5.2 Eiser heeft aangevoerd dat, hoewel hij het Stappenplan 2009 ten behoeve van de onderhavige aanvragen op dezelfde wijze heeft doorlopen als ten behoeve van zijn aanvragen in 2010, welke aanvragen zijn ingewilligd, verweerder nu stelt dat eiser onvoldoende wervingsinspanningen heeft verricht. De rechtbank ziet zich derhalve voor de vraag gesteld of verweerder zich, het Stappenplan 2009 op dezelfde wijze toepassend als in de jaren voorafgaande aan 2011, in redelijkheid op het standpunt heeft kunnen stellen dat eiser onvoldoende wervingsinspanningen heeft verricht.

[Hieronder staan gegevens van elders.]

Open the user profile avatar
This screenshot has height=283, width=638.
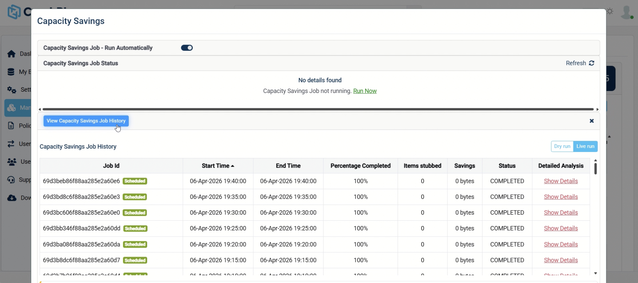click(627, 12)
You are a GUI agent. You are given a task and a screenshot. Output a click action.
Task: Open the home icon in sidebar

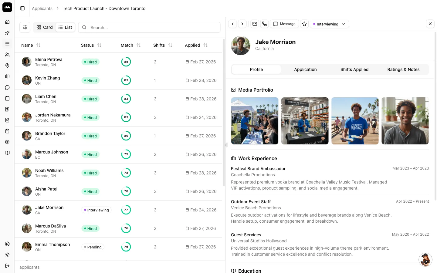pos(7,22)
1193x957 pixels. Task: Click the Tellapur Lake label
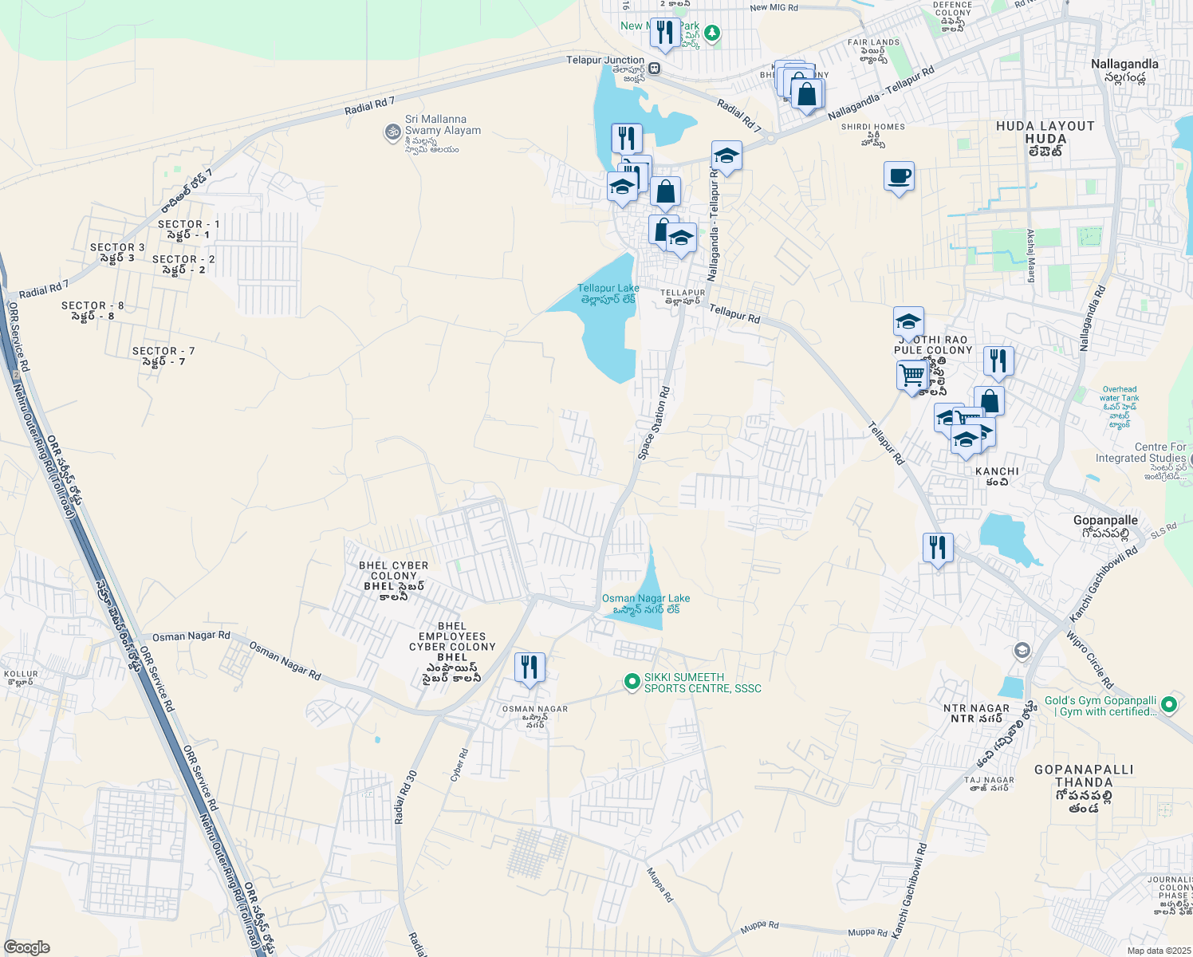point(608,289)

Ter zitting heeft verweerder aangegeven dat bij aanvragen die in de jaren voorafgaande aan 2011 werden ontvangen, eveneens werd beoordeeld of de werkgever het Stappenplan 2009 had doorlopen en dat, indien de stukken daartoe aanleiding gaven, nader onderzoek werd gedaan naar de verrichte wervingsinspanningen. In incidentele gevallen werden aanvragen vervolgens geweigerd. Verweerder heeft deze - ter zitting door eiser wat betreft door hem eerder ingediende aanvragen betwiste - stelling niet aannemelijk gemaakt en derhalve onvoldoende gemotiveerd waarom eiser niet kan worden gevolgd in zijn stelling dat, hoewel hij dezelfde wervingsinspanningen heeft verricht, zijn aanvragen in 2010 zijn ingewilligd, terwijl de onderhavige aanvragen zijn afgewezen vanwege onvoldoende wervingsinspanningen. Gelet hierop is de rechtbank van oordeel dat verweerder ook ter zake hiervan onvoldoende heeft gemotiveerd dat geen sprake is van een ontoelaatbare aanscherping van beleid.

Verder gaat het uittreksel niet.